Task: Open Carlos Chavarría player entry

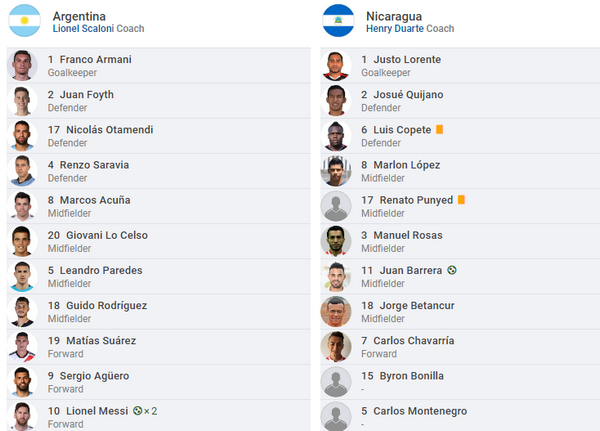Action: pos(416,341)
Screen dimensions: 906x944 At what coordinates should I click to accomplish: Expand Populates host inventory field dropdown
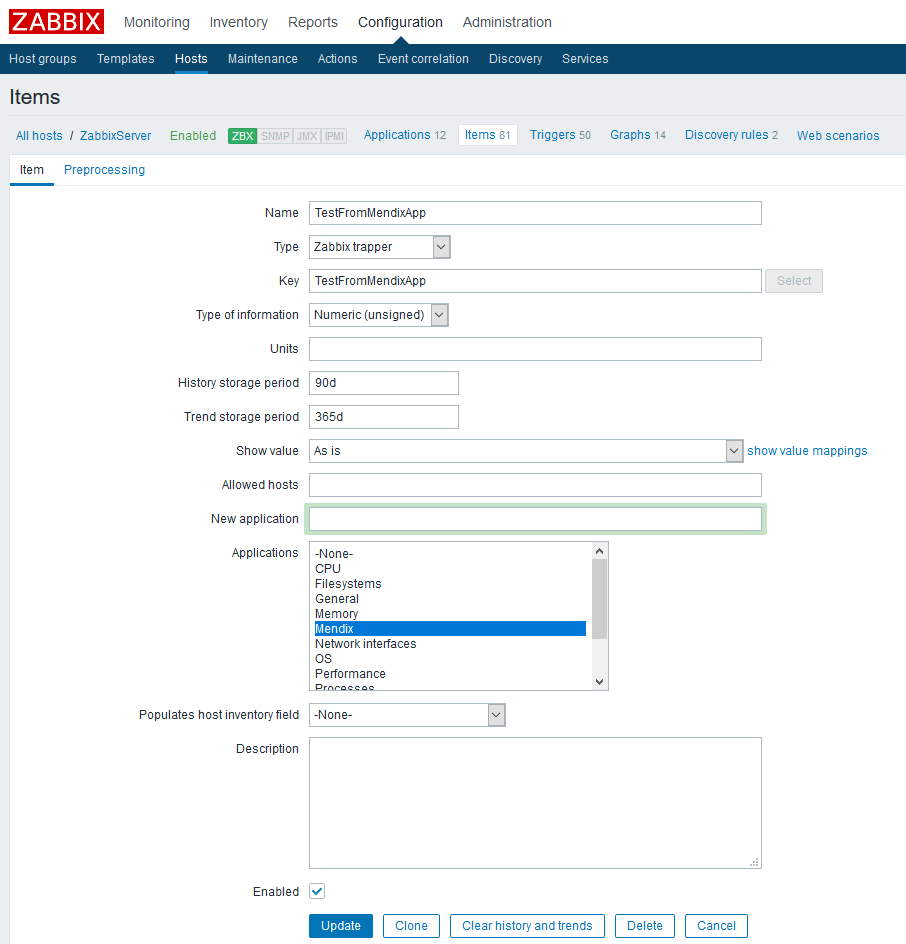click(x=407, y=715)
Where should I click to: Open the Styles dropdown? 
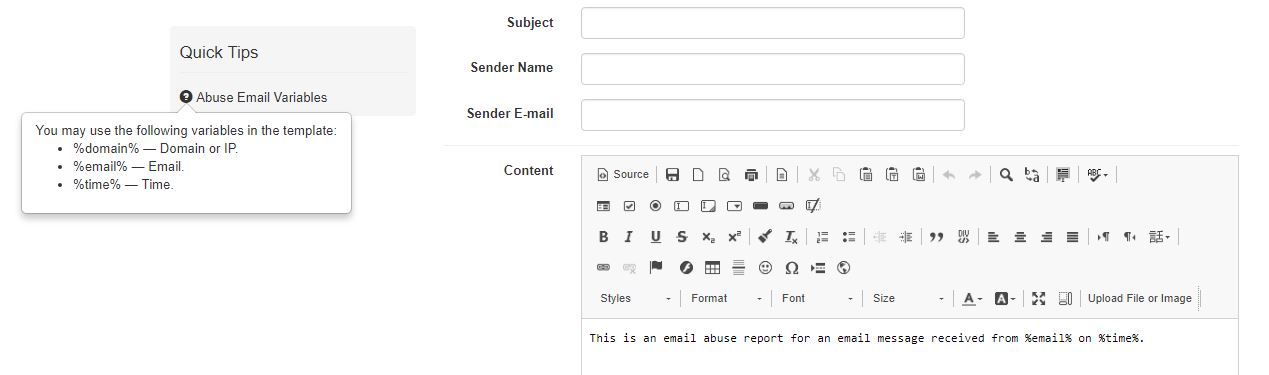tap(635, 299)
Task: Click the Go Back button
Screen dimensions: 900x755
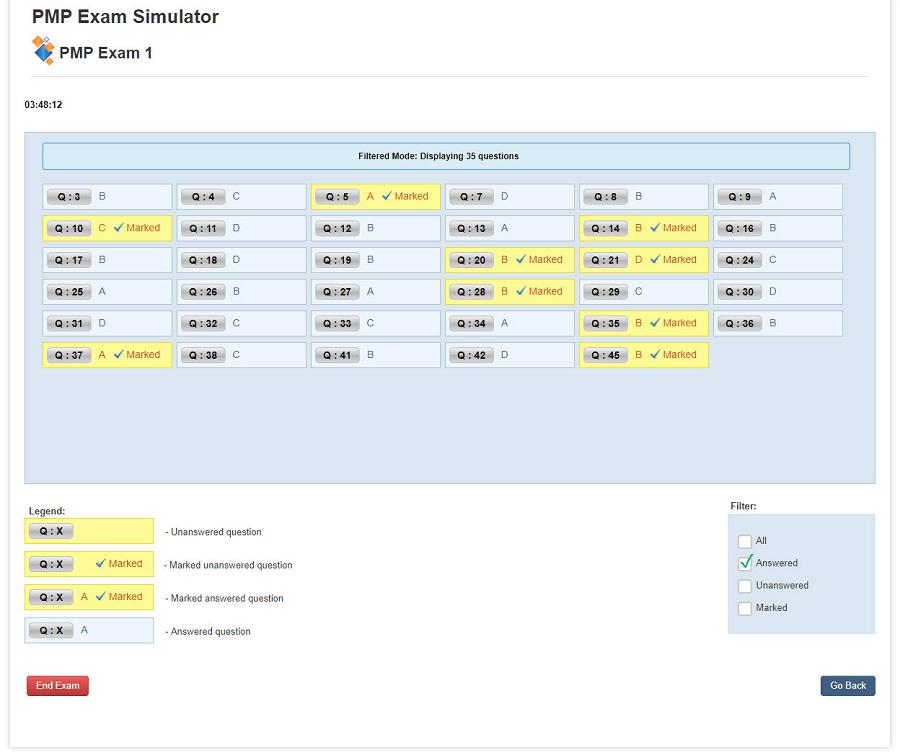Action: tap(847, 685)
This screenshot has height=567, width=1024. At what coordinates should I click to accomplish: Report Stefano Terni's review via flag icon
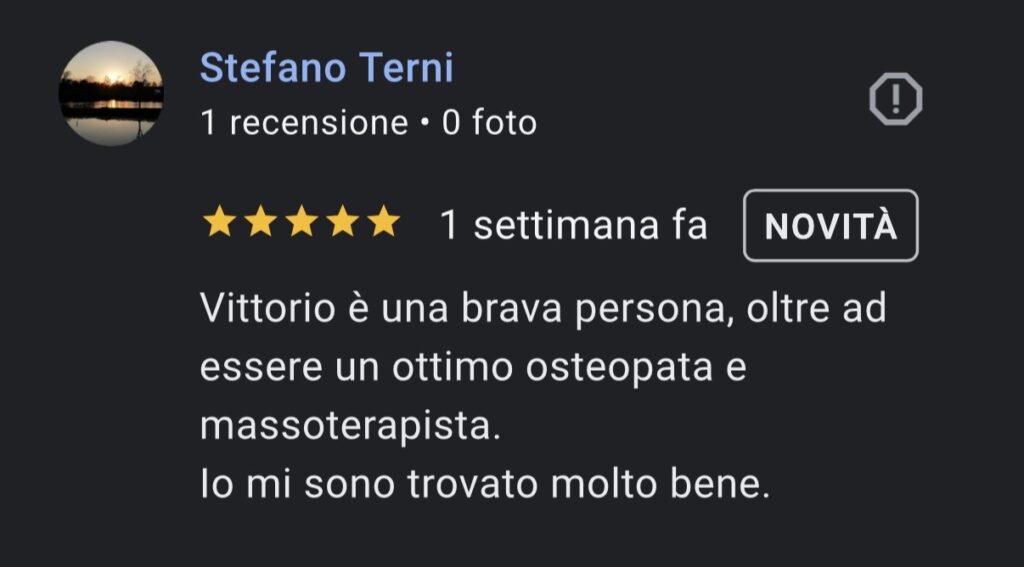click(x=895, y=99)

^^^^^^^^^^^^^^^^

What you are asked to do: Exactly as written, return every line of the listing, but not the pictures.

Solution:
Task: Open Carlos Chavarría player entry

Action: pos(416,341)
Screen dimensions: 906x944 At what coordinates should I click to accomplish: Expand Populates host inventory field dropdown
click(x=407, y=715)
Where should I click to: Open the Styles dropdown? 
tap(635, 299)
Task: Click the Go Back button
Screen dimensions: 900x755
Action: tap(847, 685)
This screenshot has height=567, width=1024. At what coordinates should I click to accomplish: Report Stefano Terni's review via flag icon
click(x=895, y=99)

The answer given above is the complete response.